Records for locating described items

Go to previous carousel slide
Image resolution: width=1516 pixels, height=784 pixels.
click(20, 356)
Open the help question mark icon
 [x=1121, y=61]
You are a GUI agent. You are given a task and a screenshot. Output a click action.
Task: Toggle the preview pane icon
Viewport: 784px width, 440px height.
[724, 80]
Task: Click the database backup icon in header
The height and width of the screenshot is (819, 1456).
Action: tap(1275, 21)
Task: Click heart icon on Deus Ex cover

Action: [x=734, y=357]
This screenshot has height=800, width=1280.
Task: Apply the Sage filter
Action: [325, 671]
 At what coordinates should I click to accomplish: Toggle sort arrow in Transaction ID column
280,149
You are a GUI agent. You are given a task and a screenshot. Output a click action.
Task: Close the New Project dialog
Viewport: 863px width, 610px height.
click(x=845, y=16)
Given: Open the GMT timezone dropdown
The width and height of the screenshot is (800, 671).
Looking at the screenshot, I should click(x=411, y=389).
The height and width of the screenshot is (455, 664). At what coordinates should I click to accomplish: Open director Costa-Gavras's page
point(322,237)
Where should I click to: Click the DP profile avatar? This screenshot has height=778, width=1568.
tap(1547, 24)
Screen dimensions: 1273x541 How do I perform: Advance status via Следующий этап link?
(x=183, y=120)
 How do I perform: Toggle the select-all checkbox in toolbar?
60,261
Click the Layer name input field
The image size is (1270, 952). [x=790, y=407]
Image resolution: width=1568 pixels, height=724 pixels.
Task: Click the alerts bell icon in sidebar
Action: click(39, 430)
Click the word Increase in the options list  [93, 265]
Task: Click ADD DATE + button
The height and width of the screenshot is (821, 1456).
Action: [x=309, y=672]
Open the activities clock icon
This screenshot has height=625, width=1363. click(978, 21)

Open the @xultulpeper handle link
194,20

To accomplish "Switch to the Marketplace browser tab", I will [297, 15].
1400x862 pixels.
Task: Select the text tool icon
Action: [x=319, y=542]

Task directions >>
Render every line of the data above as a Markdown table with two columns, Row and Text. Number the rows in order and leave out blank lines.

Solution to the exercise >>
| Row | Text |
|---|---|
| 1 | Go to previous carousel slide |
| 2 | Image resolution: width=1516 pixels, height=784 pixels. |
| 3 | click(20, 356) |
| 4 | Open the help question mark icon |
| 5 |  [x=1121, y=61] |
| 6 | You are a GUI agent. You are given a task and a screenshot. Output a click action. |
| 7 | Task: Toggle the preview pane icon |
| 8 | Viewport: 784px width, 440px height. |
| 9 | [724, 80] |
| 10 | Task: Click the database backup icon in header |
| 11 | The height and width of the screenshot is (819, 1456). |
| 12 | Action: tap(1275, 21) |
| 13 | Task: Click heart icon on Deus Ex cover |
| 14 | Action: [x=734, y=357] |
| 15 | This screenshot has height=800, width=1280. |
| 16 | Task: Apply the Sage filter |
| 17 | Action: [325, 671] |
| 18 |  At what coordinates should I click to accomplish: Toggle sort arrow in Transaction ID column |
| 19 | 280,149 |
| 20 | You are a GUI agent. You are given a task and a screenshot. Output a click action. |
| 21 | Task: Close the New Project dialog |
| 22 | Viewport: 863px width, 610px height. |
| 23 | click(x=845, y=16) |
| 24 | Given: Open the GMT timezone dropdown |
| 25 | The width and height of the screenshot is (800, 671). |
| 26 | Looking at the screenshot, I should click(x=411, y=389). |
| 27 | The height and width of the screenshot is (455, 664). At what coordinates should I click to accomplish: Open director Costa-Gavras's page |
| 28 | point(322,237) |
| 29 | Where should I click to: Click the DP profile avatar? This screenshot has height=778, width=1568. |
| 30 | tap(1547, 24) |
| 31 | Screen dimensions: 1273x541 How do I perform: Advance status via Следующий этап link? |
| 32 | (x=183, y=120) |
| 33 |  How do I perform: Toggle the select-all checkbox in toolbar? |
| 34 | 60,261 |
| 35 | Click the Layer name input field |
| 36 | The image size is (1270, 952). [x=790, y=407] |
| 37 | Image resolution: width=1568 pixels, height=724 pixels. |
| 38 | Task: Click the alerts bell icon in sidebar |
| 39 | Action: click(39, 430) |
| 40 | Click the word Increase in the options list  [93, 265] |
| 41 | Task: Click ADD DATE + button |
| 42 | The height and width of the screenshot is (821, 1456). |
| 43 | Action: [x=309, y=672] |
| 44 | Open the activities clock icon |
| 45 | This screenshot has height=625, width=1363. click(978, 21) |
| 46 | Open the @xultulpeper handle link |
| 47 | 194,20 |
| 48 | To accomplish "Switch to the Marketplace browser tab", I will [297, 15]. |
| 49 | 1400x862 pixels. |
| 50 | Task: Select the text tool icon |
| 51 | Action: [x=319, y=542] |